BEIJING, Nov. 3 -- With intensive top-level visits to enhance intra-regional cooperation and communication, China is effectively making its ties with neighbors closer, further bolstering its appeal.
Deeply rooted in its culture, good-neighborliness has been China's longtime political tradition, which the current government incorporates in its diplomacy.
Aided by the frequent reciprocal visits among leaders, China and its neighbors jointly consolidate the social and public opinion foundations for long-term development of their ties, through strengthened public and grass-root diplomacy, as well as people-to-people exchanges.
In a diplomatic work conference held on Oct. 24-25 in Beijing, President Xi Jinping described the principles of China's neighbor diplomacy as amity, sincerity, mutual benefit and inclusiveness, which guides China as it makes more friends in an amicable neighborhood.

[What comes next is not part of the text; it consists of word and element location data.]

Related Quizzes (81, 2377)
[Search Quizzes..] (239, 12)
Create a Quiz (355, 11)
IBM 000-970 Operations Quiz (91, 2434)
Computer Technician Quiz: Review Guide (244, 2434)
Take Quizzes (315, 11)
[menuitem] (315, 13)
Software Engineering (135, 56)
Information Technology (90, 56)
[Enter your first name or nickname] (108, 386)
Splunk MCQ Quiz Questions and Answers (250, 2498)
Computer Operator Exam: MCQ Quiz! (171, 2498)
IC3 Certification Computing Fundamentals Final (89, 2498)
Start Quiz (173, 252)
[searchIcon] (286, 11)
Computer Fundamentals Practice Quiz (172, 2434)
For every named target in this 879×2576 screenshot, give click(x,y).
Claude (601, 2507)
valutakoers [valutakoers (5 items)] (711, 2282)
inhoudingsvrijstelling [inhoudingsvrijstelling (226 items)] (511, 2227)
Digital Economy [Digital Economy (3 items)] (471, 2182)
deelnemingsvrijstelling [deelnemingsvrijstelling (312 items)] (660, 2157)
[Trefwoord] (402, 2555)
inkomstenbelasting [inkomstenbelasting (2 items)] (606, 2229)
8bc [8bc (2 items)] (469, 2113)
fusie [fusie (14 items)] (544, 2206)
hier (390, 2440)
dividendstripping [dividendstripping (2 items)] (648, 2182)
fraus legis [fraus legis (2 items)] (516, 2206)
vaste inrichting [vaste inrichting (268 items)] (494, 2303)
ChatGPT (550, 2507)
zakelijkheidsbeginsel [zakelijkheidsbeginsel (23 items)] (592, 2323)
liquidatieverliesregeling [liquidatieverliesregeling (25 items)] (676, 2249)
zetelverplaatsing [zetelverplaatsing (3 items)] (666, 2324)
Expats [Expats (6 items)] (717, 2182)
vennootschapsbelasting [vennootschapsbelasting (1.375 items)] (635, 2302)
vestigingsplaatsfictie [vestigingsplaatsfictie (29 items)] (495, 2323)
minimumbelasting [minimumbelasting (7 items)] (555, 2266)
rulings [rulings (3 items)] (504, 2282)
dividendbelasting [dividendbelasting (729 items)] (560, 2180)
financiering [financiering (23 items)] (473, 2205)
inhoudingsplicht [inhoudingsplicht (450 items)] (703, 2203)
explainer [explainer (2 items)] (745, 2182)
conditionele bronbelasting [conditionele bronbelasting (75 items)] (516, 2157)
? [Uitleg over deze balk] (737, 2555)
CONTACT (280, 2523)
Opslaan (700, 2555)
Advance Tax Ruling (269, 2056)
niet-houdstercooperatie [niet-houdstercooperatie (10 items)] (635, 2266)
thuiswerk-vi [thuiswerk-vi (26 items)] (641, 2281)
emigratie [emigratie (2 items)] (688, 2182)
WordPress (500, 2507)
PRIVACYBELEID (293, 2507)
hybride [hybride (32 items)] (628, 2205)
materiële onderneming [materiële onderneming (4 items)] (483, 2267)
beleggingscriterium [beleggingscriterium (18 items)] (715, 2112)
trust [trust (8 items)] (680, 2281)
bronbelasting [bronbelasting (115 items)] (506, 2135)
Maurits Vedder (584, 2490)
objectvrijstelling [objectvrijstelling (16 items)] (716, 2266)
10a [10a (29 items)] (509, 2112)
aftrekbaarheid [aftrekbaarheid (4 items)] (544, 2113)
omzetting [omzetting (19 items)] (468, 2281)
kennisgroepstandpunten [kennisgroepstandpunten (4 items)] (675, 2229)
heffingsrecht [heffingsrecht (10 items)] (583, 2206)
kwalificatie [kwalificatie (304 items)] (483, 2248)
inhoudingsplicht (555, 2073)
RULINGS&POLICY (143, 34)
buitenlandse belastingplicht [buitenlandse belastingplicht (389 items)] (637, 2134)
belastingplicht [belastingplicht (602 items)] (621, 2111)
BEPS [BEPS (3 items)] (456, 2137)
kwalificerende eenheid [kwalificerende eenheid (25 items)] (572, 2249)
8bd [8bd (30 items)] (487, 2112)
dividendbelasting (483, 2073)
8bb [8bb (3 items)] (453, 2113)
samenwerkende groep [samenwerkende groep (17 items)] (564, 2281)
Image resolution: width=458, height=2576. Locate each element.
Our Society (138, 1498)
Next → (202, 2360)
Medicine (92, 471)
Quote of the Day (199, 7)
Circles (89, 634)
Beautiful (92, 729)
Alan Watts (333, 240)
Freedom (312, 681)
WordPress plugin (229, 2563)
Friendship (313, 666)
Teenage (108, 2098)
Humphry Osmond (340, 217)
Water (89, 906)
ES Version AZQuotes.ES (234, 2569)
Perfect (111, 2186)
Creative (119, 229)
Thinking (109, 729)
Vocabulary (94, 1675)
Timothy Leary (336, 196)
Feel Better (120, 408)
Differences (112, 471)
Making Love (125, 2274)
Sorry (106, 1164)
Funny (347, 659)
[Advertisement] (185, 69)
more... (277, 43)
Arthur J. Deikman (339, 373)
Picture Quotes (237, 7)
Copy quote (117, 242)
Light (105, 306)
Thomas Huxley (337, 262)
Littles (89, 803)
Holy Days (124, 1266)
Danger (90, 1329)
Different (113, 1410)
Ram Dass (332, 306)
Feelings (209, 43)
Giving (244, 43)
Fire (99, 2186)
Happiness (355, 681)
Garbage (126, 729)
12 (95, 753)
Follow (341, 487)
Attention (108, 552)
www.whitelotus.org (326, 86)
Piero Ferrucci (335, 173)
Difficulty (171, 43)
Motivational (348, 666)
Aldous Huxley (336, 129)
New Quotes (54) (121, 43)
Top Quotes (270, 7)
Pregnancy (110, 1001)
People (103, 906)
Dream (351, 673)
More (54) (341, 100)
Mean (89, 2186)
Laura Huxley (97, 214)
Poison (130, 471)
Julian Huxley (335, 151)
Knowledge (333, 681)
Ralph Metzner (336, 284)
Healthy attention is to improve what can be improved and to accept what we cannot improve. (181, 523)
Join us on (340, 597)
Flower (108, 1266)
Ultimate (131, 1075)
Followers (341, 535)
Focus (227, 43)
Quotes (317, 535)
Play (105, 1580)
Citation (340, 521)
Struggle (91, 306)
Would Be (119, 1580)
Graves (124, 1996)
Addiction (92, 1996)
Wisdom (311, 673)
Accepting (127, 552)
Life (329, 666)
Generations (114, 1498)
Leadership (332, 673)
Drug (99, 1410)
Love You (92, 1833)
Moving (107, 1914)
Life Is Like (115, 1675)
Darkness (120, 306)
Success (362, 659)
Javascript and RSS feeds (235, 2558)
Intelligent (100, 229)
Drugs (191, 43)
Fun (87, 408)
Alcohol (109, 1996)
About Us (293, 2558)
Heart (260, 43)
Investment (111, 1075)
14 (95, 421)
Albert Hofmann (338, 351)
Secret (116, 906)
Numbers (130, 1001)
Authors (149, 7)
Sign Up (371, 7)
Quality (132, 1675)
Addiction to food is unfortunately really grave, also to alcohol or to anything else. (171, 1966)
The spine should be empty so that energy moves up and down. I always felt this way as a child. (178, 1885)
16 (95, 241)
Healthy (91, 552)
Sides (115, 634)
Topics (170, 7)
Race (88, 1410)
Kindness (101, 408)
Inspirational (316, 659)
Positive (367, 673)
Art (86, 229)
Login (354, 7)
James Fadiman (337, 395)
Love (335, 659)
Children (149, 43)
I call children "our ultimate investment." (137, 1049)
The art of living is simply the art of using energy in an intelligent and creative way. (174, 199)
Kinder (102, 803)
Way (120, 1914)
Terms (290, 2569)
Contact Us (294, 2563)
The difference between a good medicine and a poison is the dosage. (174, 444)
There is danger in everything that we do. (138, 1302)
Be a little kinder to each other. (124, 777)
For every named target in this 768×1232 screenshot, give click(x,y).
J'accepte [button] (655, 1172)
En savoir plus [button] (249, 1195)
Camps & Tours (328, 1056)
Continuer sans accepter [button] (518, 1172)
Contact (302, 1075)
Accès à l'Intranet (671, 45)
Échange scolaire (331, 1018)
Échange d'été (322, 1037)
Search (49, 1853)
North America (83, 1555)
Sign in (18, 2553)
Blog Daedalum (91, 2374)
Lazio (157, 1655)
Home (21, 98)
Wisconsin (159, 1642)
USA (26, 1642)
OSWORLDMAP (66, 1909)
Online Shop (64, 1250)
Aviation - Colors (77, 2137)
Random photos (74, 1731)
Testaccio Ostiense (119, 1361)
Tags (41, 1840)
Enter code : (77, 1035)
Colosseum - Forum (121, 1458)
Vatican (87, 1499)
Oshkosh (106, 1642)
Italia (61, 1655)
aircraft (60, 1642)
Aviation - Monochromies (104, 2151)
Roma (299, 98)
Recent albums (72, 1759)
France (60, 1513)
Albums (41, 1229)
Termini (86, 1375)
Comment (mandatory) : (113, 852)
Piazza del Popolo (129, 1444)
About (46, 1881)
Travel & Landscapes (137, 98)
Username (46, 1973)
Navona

Many stories spoke of mutual help in the region. For example, during the 1997 Southeast Asia financial crisis, China kept the value of the RMB yuan, helping countries in the Association of Southeast Asian Nations (ASEAN) to weather the turmoil.
With mutual support in such moments, China and ASEAN members have in recent years worked together to defeat challenges like the Indian Ocean tsunami, the Wenchuan earthquake, SARS and bird flu. The two-way ties developed in leaps and bounds, and the interconnection and interdependence between them has never been closer.
More than 1,000 commercial flights every week between the two sides, and last year saw 15 million people traveled between China and ASEAN countries, four times the amount ten years ago.
Northward, China also furthered its ties with Russia. After the 2004 hostage incident that took the lives of more than 330 people at a primary school in Beslan, Russia, the Chinese government invited traumatized children to get convalescent treatment in China.